Whatever may be the rate at which the boat, supposing it to be a pinnace-budgrow, is engaged, no apparatus of any description should be expected; for none will be found. There will usually be an open veranda on the front, having three or four steps below the deck, and on the same level with the front, or dining-room. The aft room narrows considerably towards the stern, and on account of the vessel's form, its floor is usually raised one or two steps. This is the sleeping apartment; and at the stern is a small slip, serving for a quarter-galley. The roofs of these boats are usually flat; and some have side-rails above, to prevent luggage, or those who sit there, from falling overboard.

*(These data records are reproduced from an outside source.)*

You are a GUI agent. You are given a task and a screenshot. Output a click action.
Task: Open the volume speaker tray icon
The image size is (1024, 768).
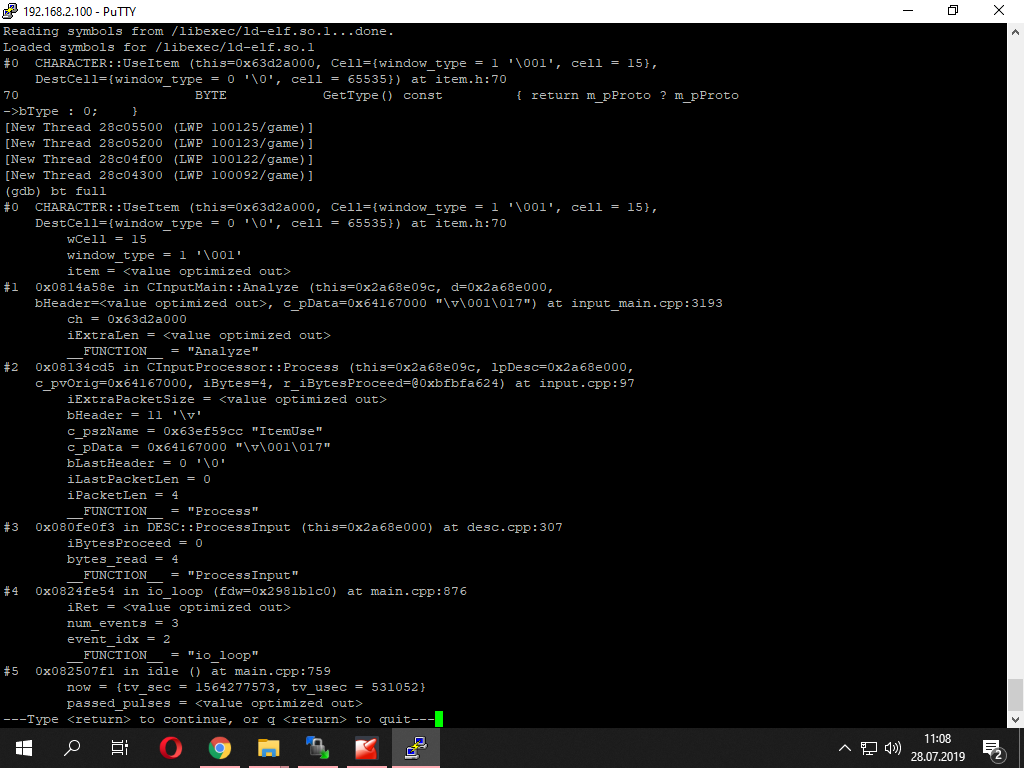coord(893,748)
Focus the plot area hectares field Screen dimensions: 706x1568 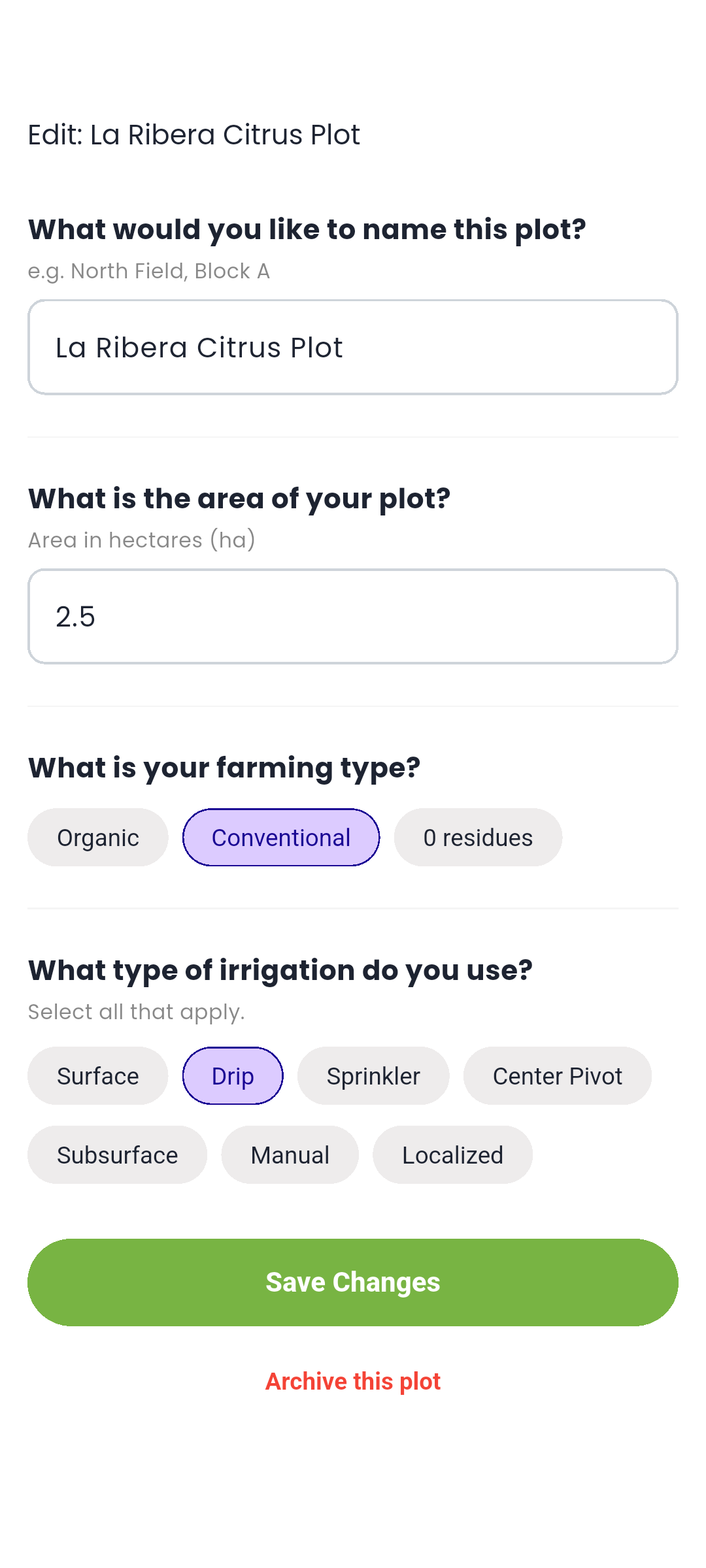(353, 617)
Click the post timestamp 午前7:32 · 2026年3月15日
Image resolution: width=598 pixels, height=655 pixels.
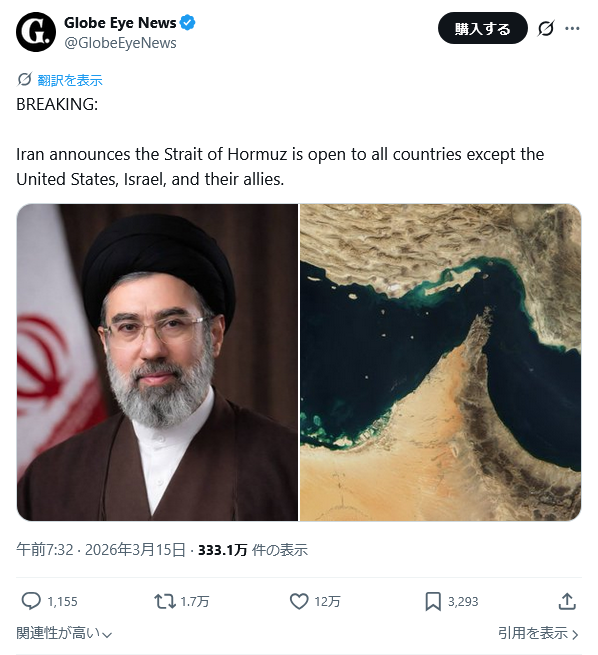coord(101,550)

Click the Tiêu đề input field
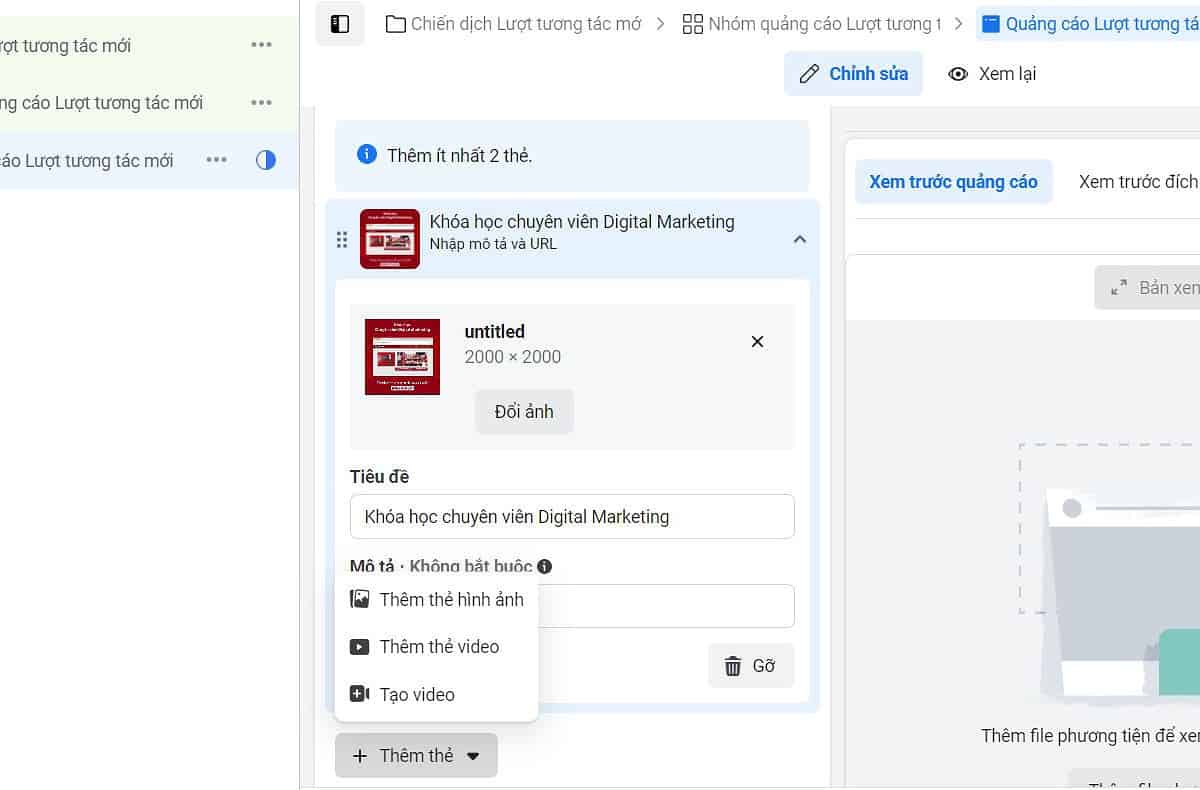[x=572, y=517]
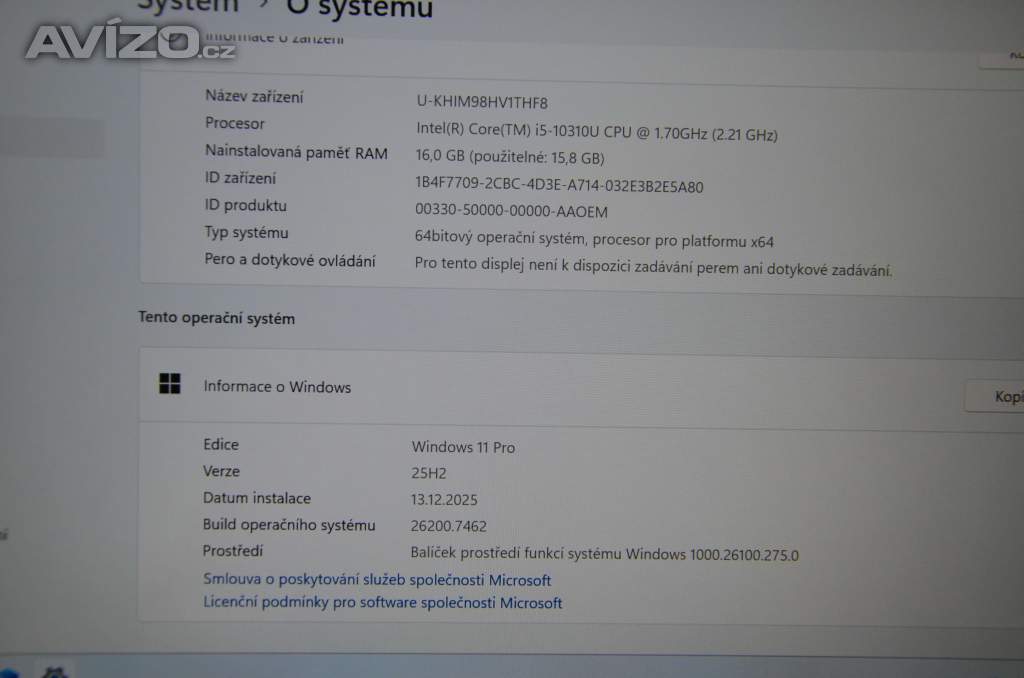Click the O systému page title
Image resolution: width=1024 pixels, height=678 pixels.
click(360, 9)
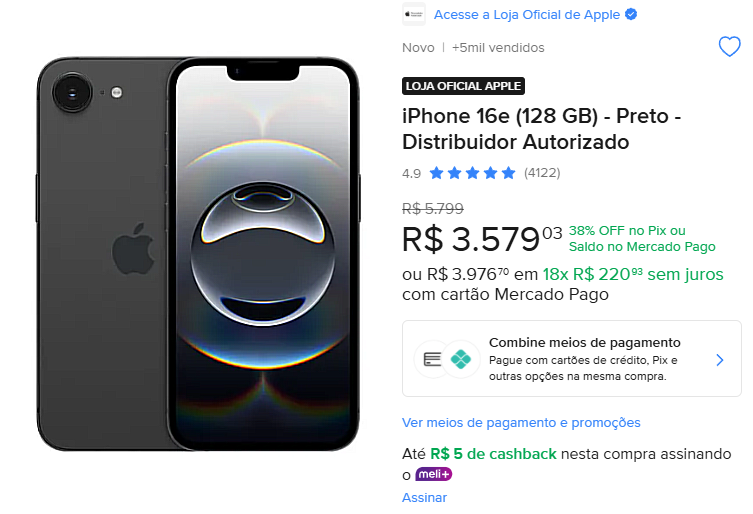Viewport: 753px width, 514px height.
Task: Click the heart favorite icon
Action: tap(730, 47)
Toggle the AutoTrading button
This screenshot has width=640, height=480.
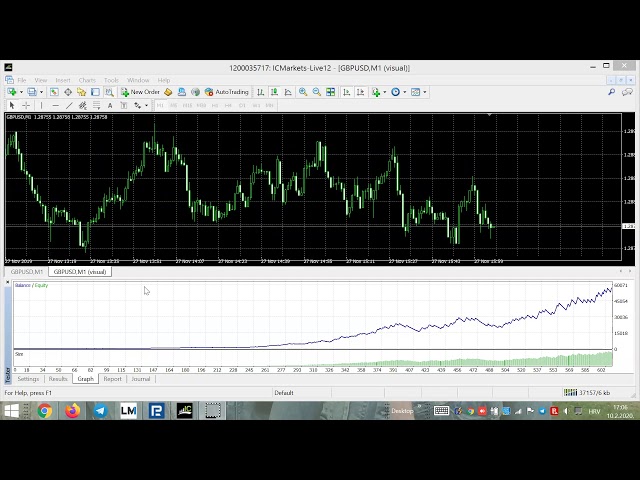tap(227, 92)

The sides are furnished for their whole length with Venetian blinds, in frames which lift up by means of hinges at their tops; and [a] long curtain, made either of tarpaulin, or of painted white canvass, is nailed on the outside; letting down at pleasure, to keep out wind, rain, dust, &c. The bailing-place is ordinarily about the centre of the front room, that being the deepest part of the boat's bottom. Luggage may be put under the deck; but that part is generally occupied by the dandies (or rowers), if permitted to sleep there; or perhaps the manjhee may think it worth his while to make it a trading voyage, and lay in some rice, &c., to be disposed of to advantage on his arrival at the presidency.

From this concise detail it will be seen that some inconvenience [[75]] must be undergone, even in this kind of boat, and supposing it to be perfectly fitted up, as will rarely be the case, with the above defences against bad weather.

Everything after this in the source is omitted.